A fundamental role of geophysics is to make quantitative inference of earth’s interior physical properties from indirectly related surface data and measurements, which constitutes an inverse problem. Due to the inherent nonuniqueness, a deterministic solution of inverse problems may be impossible. Therefore, it makes more sense to cast an inverse problem in a statistical framework and solve it by constructing the posterior probability distribution (PPD). In a Bayesian inference framework, the PPD is a lumping of consistent models together with uncertainties in light of the current state of knowledge, which allows us to directly calculate the probability of any particular model or value of any particular parameter. “Parameter estimation” and “model selection” are two main Bayesian inference problems. The former deals with problems in which a parameterized model is assumed to be true and values of model parameters and their uncertainties are aimed at.
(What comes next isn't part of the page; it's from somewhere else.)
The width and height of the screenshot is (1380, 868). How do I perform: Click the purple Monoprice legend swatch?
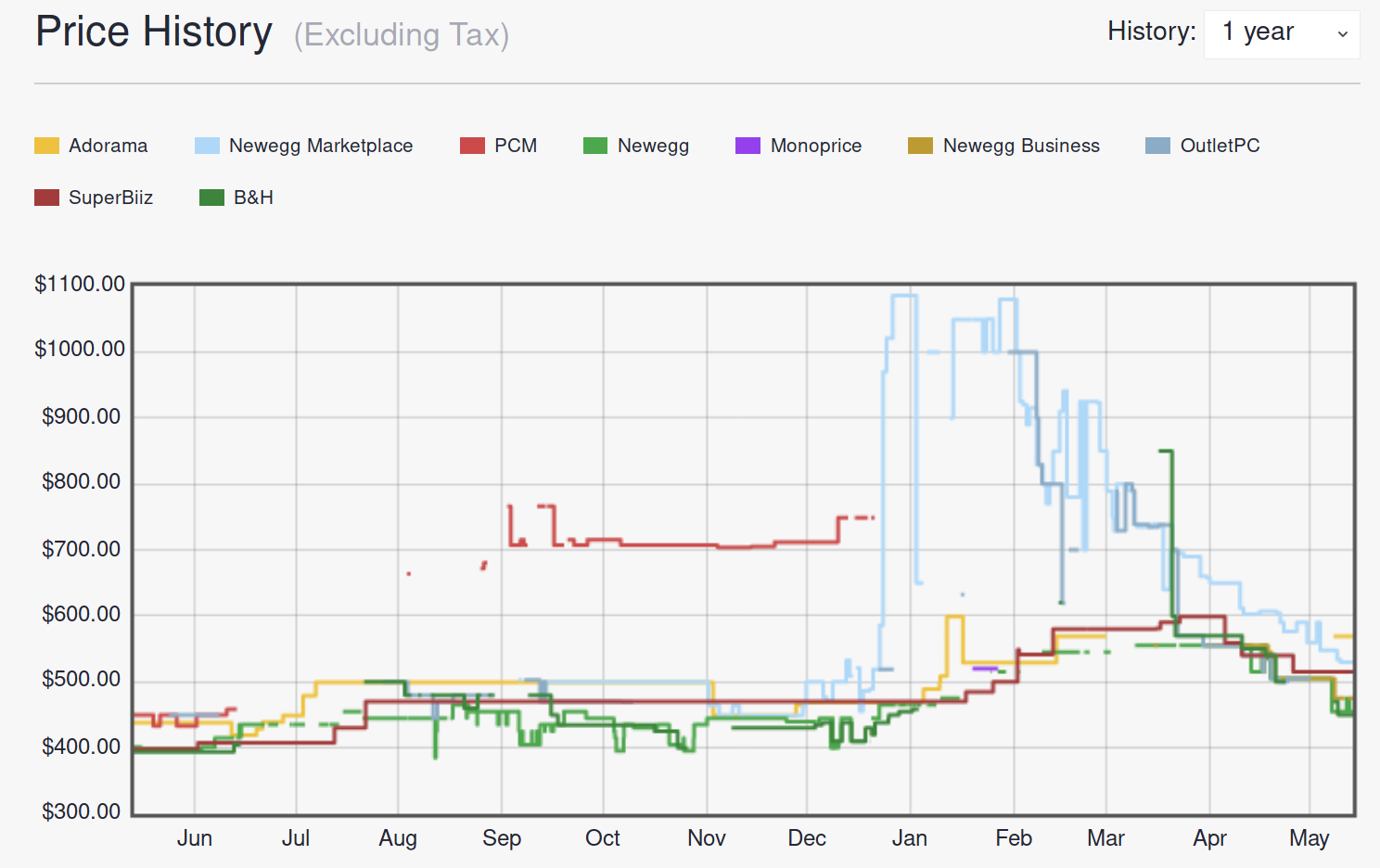pos(748,146)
Bayes theorem provides a convenient way to mathematically formulate PPD by combining the independent prior information with available data. However, in many realistic applications, the PPD is neither analytically tractable nor easily estimated because of the high-dimensionality. Although Markov Chain Monte Carlo (MCMC) methods have been used more favorably to explore the PPD in highdimensional problems, uncertainty quantification based on the PPD still can be computationally daunting in such problems especially those with a time-consuming nonlinear forward simulator. Some developments in MCMC algorithms have recently been developed for better performance. The idea of temperature ladder was introduced to design new MCMC methods in which a sequence of distributions is simulated along a temperature ladder.